### Requests
1. Repeat the part of the Avernum review starting with "Avernum’s take on" and going on through "a rare treat.".
2. Translate this sentence from the Avernum review into Spanish: "Avernum’s take on difficulty is a particular weak spot."

### Text excerpt
## begin

Avernum: Escape From the Pit
 
Turn-based combat is very dependent on hasting effects, but you can neither control the order of your party, nor see the current ‘queue’ of actions. You also can’t know anything about your enemies before combat encounters actually begin (and fleeing a combat situation is usually impossible). This means that the game quickly devolves into wasted time and effort: you may travel a far distance to try out a quest, only to discover as soon as you begin combat that you have no chance of surviving, and are thus forced to load your last saved game. This kind of design is especially hurtful because it means that most of the good aspects of Avernum are wasted: although there are interesting encounters to fight through, most of the game is spent testing out options and then having to reload your saved game again and again until you’re finally lucky enough happen by chance on an encounter that you can handle.
 
Avernum’s take on difficulty is a particular weak spot. First and foremost on the list of problems is that opportunities for grinding are almost nonexistent. Although the game does have a handful of wandering monster groups to encounter, and very small amounts of respawning enemies, for the most part if your party currently doesn’t have enough levels to take on the available quests, you are stuck. This doesn’t sound too bad except that there are no repeatable quests, so you can quickly find yourself in a position where every one of the fifteen quests you’ve accepted is too difficult, and there are literally no easier quests to attempt. It’s bad enough that any RPG requires grinding… but Avernum goes one step worse by treating grinding like a rare treat.
 
Avernum: Escape From the Pit
 
While stuck on the difficulty curve, most of my time playing Avernum was spent traversing the entire “easy side” of the map, double checking each of my quests to make sure that they were too difficult for my party, and gleefully snatching at any chance of a random monster fight. If you’re lucky, at this stage you might get a single fight every ten-minutes or so (and this wasn’t even the hardest difficulty). Avernum’s game tips sometimes remind you that if the game is too hard, you can always turn down the difficulty setting, but this stagnation feels much more like a design flaw than an issue of the game just ‘being tough’.

## end

### Dataset excerpts
## begin

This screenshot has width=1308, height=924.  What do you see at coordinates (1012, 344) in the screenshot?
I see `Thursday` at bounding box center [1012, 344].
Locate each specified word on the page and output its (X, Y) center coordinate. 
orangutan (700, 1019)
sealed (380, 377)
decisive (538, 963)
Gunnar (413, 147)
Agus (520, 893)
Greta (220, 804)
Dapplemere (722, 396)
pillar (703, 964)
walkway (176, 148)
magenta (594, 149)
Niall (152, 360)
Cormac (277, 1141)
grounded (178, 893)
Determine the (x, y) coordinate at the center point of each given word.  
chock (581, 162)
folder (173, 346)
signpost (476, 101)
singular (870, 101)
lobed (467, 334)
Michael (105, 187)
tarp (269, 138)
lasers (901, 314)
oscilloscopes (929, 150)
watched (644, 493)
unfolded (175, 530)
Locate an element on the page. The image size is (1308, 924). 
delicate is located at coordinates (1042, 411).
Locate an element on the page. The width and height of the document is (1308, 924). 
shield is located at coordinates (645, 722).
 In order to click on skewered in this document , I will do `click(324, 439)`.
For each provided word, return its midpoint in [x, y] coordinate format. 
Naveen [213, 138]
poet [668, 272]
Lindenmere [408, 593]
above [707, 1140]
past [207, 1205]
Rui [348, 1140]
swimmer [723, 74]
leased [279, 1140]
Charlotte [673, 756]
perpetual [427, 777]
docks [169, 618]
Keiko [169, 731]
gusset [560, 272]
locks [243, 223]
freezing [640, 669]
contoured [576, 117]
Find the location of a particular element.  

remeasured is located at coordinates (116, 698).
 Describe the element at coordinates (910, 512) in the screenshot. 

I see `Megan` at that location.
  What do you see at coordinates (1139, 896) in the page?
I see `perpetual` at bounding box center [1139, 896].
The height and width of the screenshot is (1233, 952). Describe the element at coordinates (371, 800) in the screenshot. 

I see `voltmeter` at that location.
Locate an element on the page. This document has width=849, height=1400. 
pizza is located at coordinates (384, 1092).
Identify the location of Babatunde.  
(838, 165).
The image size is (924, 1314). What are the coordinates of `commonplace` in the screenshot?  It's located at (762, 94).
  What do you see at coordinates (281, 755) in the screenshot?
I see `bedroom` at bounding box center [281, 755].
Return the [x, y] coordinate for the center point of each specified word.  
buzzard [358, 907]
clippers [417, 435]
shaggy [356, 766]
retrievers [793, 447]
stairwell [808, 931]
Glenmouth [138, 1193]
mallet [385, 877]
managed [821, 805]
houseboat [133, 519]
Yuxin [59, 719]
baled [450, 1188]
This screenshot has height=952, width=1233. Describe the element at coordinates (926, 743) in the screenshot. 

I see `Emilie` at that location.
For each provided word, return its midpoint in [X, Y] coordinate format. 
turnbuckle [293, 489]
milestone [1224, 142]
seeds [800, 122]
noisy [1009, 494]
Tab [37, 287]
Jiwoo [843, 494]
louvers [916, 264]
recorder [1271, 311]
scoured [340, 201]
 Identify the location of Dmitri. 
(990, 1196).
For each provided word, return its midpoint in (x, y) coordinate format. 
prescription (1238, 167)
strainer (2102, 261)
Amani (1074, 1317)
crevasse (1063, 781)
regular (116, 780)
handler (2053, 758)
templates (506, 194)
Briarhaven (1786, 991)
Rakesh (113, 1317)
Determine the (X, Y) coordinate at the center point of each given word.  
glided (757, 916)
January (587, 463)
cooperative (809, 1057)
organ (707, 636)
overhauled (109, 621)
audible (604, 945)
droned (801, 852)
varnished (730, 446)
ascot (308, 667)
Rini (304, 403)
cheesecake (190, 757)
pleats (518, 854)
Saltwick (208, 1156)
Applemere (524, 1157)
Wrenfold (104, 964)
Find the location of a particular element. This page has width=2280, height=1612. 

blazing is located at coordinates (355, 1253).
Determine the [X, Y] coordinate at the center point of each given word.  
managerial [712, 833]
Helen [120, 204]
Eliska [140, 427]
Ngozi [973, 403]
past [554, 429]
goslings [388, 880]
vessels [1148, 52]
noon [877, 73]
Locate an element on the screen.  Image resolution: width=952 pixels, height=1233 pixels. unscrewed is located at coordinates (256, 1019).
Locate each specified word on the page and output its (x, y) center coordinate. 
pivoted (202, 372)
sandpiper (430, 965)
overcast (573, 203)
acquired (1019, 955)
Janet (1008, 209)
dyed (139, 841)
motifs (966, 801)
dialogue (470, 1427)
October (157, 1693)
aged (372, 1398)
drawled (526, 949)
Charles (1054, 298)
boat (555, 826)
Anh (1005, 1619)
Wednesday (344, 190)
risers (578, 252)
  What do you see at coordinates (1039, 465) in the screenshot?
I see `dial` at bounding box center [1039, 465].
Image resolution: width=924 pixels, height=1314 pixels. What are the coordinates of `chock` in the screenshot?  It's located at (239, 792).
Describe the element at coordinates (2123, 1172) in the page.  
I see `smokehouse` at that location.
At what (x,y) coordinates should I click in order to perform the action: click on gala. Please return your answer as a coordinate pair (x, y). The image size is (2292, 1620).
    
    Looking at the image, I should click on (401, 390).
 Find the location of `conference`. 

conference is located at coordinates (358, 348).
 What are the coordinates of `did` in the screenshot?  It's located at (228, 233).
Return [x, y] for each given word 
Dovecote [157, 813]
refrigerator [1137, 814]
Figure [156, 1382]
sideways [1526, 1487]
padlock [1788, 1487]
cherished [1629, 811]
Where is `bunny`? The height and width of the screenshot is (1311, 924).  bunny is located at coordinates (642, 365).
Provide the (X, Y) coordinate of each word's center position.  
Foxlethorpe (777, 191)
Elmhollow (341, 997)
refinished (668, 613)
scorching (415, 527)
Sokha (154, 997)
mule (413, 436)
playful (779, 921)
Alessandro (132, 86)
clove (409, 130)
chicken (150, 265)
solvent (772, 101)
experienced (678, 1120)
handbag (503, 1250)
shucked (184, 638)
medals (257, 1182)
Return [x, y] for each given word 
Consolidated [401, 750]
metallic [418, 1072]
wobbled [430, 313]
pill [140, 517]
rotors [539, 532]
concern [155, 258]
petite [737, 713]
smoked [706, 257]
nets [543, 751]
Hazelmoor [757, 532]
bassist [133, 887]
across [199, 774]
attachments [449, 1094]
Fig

## end

### Responses to the exercise
1.
Avernum’s take on difficulty is a particular weak spot. First and foremost on the list of problems is that opportunities for grinding are almost nonexistent. Although the game does have a handful of wandering monster groups to encounter, and very small amounts of respawning enemies, for the most part if your party currently doesn’t have enough levels to take on the available quests, you are stuck. This doesn’t sound too bad except that there are no repeatable quests, so you can quickly find yourself in a position where every one of the fifteen quests you’ve accepted is too difficult, and there are literally no easier quests to attempt. It’s bad enough that any RPG requires grinding… but Avernum goes one step worse by treating grinding like a rare treat.

2. La forma en que Avernum aborda la dificultad es un punto especialmente débil.